**BRIEF:**
Copy out nothing but the line containing "My Style! (442, 553)" and the lines that follow it to the end of the entries, exactly as they stand.

**Records from a collection:**
-- -- --

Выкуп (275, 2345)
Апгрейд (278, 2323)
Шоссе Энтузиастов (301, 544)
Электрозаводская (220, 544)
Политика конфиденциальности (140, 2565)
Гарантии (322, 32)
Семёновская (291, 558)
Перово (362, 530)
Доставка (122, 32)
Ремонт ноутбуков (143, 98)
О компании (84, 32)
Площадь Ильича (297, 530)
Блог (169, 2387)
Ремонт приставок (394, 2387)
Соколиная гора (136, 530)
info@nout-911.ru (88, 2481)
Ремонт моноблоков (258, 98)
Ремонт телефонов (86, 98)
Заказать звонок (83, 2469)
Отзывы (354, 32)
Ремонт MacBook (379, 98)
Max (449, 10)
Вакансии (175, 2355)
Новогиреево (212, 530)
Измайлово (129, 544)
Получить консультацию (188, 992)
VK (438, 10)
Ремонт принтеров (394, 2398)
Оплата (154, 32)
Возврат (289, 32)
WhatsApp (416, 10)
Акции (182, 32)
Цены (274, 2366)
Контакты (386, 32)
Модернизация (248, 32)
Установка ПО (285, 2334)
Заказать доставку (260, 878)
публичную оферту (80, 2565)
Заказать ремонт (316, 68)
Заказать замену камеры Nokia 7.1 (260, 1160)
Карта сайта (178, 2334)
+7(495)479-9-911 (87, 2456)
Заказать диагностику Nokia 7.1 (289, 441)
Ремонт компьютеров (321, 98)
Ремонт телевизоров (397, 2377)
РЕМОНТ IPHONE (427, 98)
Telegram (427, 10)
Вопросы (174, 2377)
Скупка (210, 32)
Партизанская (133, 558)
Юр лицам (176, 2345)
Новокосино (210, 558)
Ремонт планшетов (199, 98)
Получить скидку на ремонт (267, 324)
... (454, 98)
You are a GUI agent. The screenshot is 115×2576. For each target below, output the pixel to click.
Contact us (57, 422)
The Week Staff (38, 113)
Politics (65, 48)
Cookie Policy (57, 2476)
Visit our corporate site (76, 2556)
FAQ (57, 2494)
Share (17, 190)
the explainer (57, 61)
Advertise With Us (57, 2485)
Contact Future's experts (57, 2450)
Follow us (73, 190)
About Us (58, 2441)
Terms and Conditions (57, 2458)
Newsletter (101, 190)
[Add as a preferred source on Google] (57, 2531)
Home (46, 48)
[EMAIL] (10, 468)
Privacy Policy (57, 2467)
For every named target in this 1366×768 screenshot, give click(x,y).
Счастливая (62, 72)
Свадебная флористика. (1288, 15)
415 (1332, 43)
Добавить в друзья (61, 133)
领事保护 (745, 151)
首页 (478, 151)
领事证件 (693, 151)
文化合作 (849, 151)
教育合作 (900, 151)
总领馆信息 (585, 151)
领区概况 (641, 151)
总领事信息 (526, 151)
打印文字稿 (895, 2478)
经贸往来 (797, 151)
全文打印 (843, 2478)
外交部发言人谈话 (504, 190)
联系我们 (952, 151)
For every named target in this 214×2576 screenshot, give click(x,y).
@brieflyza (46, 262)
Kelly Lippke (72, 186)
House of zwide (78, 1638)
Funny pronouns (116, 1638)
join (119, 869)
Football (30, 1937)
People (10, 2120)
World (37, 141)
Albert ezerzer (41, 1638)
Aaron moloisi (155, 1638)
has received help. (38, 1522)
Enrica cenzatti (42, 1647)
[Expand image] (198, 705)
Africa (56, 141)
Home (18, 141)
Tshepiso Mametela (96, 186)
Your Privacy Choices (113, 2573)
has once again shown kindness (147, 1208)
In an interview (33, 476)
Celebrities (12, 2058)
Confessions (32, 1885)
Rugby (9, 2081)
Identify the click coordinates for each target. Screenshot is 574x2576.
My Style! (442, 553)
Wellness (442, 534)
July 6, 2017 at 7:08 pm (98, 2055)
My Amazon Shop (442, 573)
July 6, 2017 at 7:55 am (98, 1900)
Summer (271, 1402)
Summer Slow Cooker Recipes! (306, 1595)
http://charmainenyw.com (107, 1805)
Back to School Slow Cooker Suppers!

-- -- --

**ANSWER:**
My Style! (442, 553)
Wellness (442, 534)
July 6, 2017 at 7:08 pm (98, 2055)
My Amazon Shop (442, 573)
July 6, 2017 at 7:55 am (98, 1900)
Summer (271, 1402)
Summer Slow Cooker Recipes! (306, 1595)
http://charmainenyw.com (107, 1805)
Back to School Slow Cooker Suppers!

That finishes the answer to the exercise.